Enviada em 23/07/2025

Em “Instituição Zumbi”, Bauman explora o paradoxo de instituições que mantêm sua estrutura, mas não desempenham suas funções. No Brasil, essa lógica é evidente no sistema de saúde, que, embora garantido pela Constituição falha em oferecer acesso pleno à uma vida saudável, o que compromete o bem-estar. Essa realidade decorre, sobretudo, da desigualdade social e da ineficiência na gestão de resursos públicos. Diante disso, é preciso viabilizar soluções em prol do bem-estar.

Em primeiro plano, a desigualdade social fragiliza a promoção da saúde e bem-estar. Nesse enfoque, de acordo com a Organização das Nações Unidas, cerca de 30% da população mundial não têm acesso regular a serviços de saúde. Por conseguinte, essa vulnerabilidade amplia as disparidades sociais, especialmente no que se refere às pessoas pobres e periféricas.

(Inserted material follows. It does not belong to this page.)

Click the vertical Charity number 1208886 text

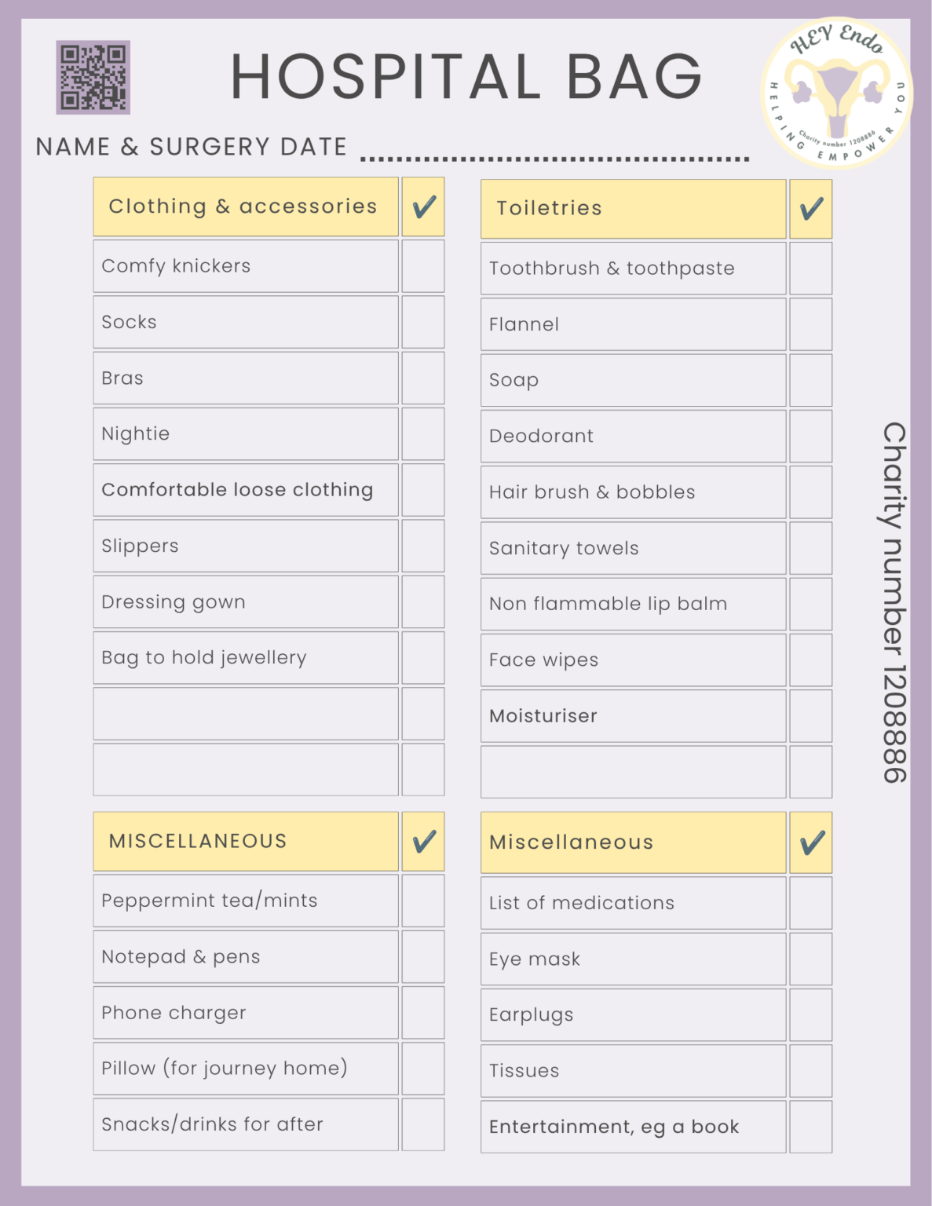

Dessa forma, enquanto não houver uma redução desses desníveis, o bem-estar coletivo continuará restrito a parcelas privilegiadas da sociedade.

Ademais, a má gestão dos recursos governamentais ameaça o funcionamento do serviço de saúde. Segundo Darcy Ribeiro, as falhas em setores essenciais muitas vezes não são acidentais mas reflexo de um projeto político excludente. Além disso, a precarização do Sistema Único de Saúde deixa de ser apenas ineficiência e se torna um fator ativo na negação de direitos haja vista os desafios para dinamizar uma vida saudável. Logo, o Estado coloca em risco o bem-estar coletivo.

Portanto, a permanência de instituições que não cumprem suas funções, como o Sistema de Saúde, interfere no bem-estar e em uma vida saudável. Para enfrentar esses entraves, é preciso que o Governo Federal, por meio do Ministério da Saúde, implemente programas de fortalecimento da atenção básica, com foco na prevenção de doenças em regiões vulneráveis, por meio da contratação de profissionais da saúde além da ampliação de unidades públicas. Outrossim, o Ministério da Economia deve direcionar recursos com base em auditorias transparentes e fiscalização da Controladoria-Geral da União garantindo o uso ético do dinheiro público. Assim, será possível romper com a lógica das “instituições zumbis” e assegurar uma vida saudável com foco no bem-estar para todos.